*DATA FOR THE TASK:*
=== Begin Enclosure ===

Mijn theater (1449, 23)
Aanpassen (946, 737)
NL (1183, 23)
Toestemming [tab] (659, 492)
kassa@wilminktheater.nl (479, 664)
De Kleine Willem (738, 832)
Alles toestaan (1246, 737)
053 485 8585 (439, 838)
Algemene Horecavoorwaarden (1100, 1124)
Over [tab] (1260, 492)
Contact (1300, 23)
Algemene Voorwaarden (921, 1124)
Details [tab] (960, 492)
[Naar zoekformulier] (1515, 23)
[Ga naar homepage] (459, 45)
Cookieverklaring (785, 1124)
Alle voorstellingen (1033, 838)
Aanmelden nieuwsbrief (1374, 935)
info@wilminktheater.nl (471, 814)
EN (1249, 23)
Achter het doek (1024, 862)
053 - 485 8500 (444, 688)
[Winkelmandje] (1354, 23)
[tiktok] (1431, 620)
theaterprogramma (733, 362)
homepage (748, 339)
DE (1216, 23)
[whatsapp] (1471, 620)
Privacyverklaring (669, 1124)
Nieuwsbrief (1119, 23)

=== End Enclosure ===
=== Begin Enclosure ===

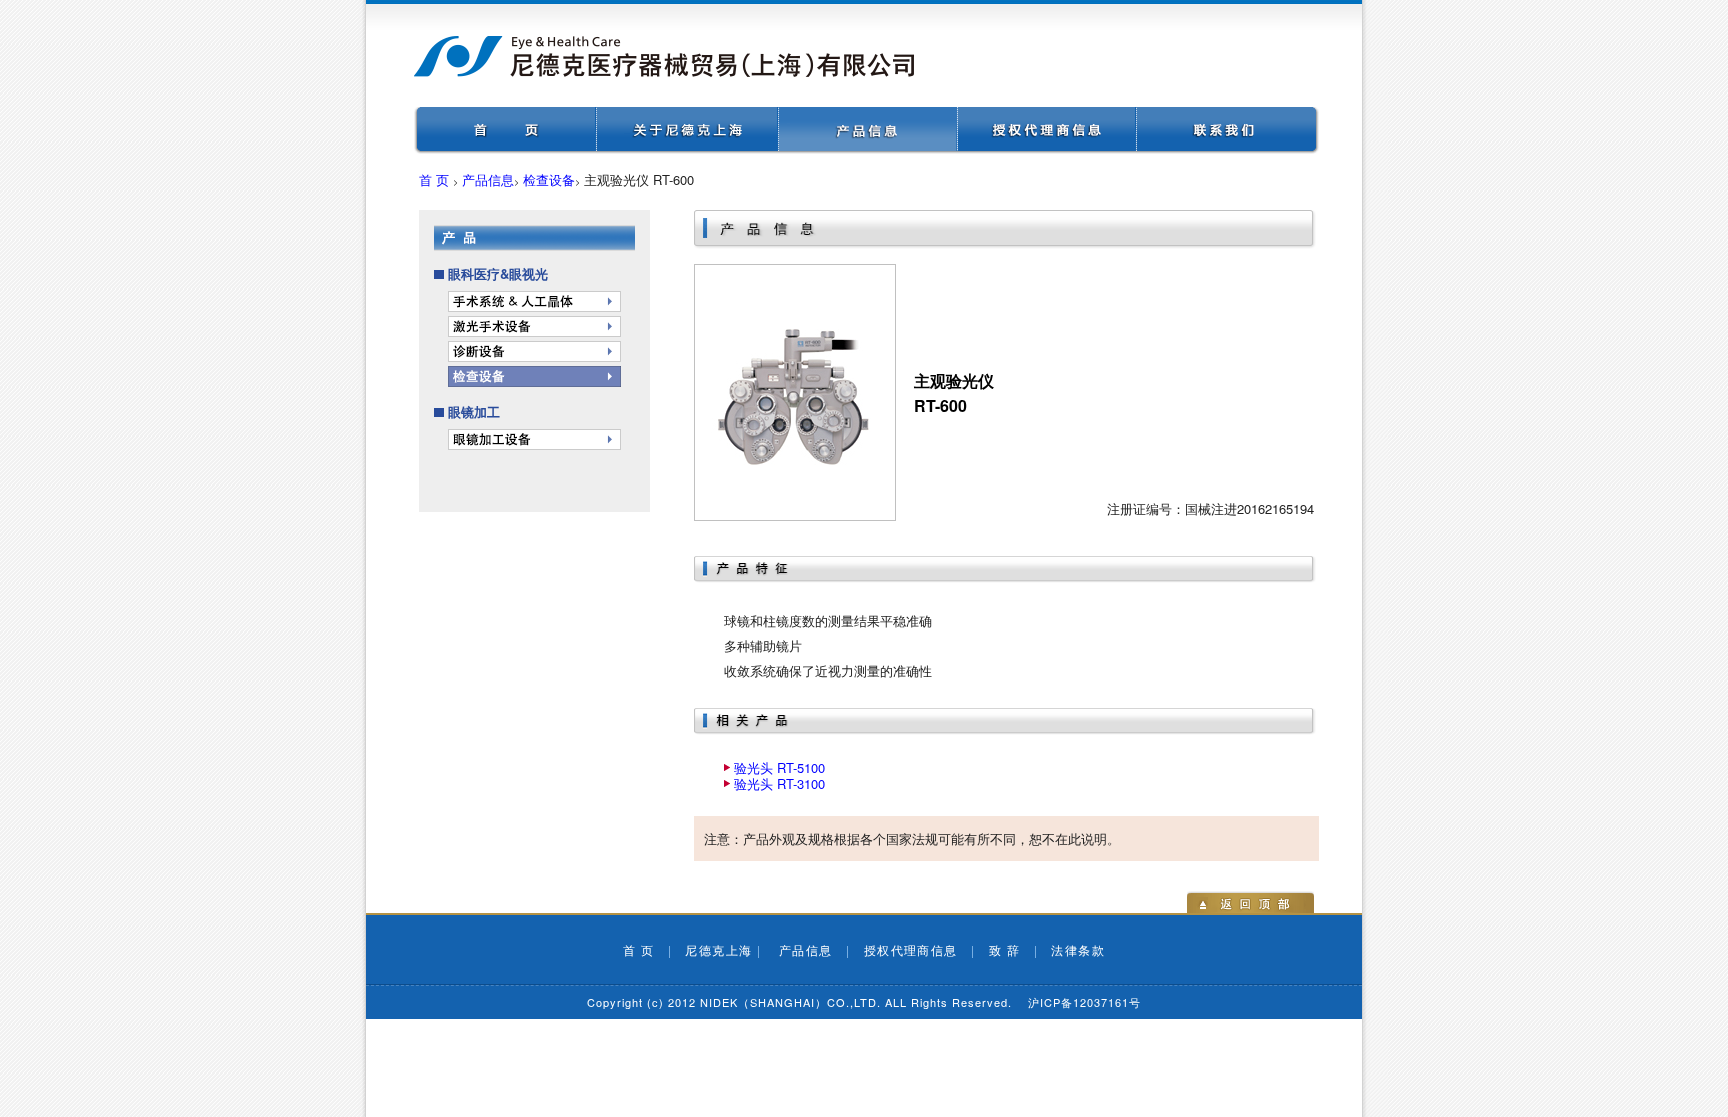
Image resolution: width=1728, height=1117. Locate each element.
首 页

=== End Enclosure ===

*WORK ORDER:*
All that is needed is the exact run of lines above from the line containing "Mijn theater (1449, 23)" through the line containing "Nieuwsbrief (1119, 23)", both of them included.

*ANSWER SPACE:*
Mijn theater (1449, 23)
Aanpassen (946, 737)
NL (1183, 23)
Toestemming [tab] (659, 492)
kassa@wilminktheater.nl (479, 664)
De Kleine Willem (738, 832)
Alles toestaan (1246, 737)
053 485 8585 (439, 838)
Algemene Horecavoorwaarden (1100, 1124)
Over [tab] (1260, 492)
Contact (1300, 23)
Algemene Voorwaarden (921, 1124)
Details [tab] (960, 492)
[Naar zoekformulier] (1515, 23)
[Ga naar homepage] (459, 45)
Cookieverklaring (785, 1124)
Alle voorstellingen (1033, 838)
Aanmelden nieuwsbrief (1374, 935)
info@wilminktheater.nl (471, 814)
EN (1249, 23)
Achter het doek (1024, 862)
053 - 485 8500 (444, 688)
[Winkelmandje] (1354, 23)
[tiktok] (1431, 620)
theaterprogramma (733, 362)
homepage (748, 339)
DE (1216, 23)
[whatsapp] (1471, 620)
Privacyverklaring (669, 1124)
Nieuwsbrief (1119, 23)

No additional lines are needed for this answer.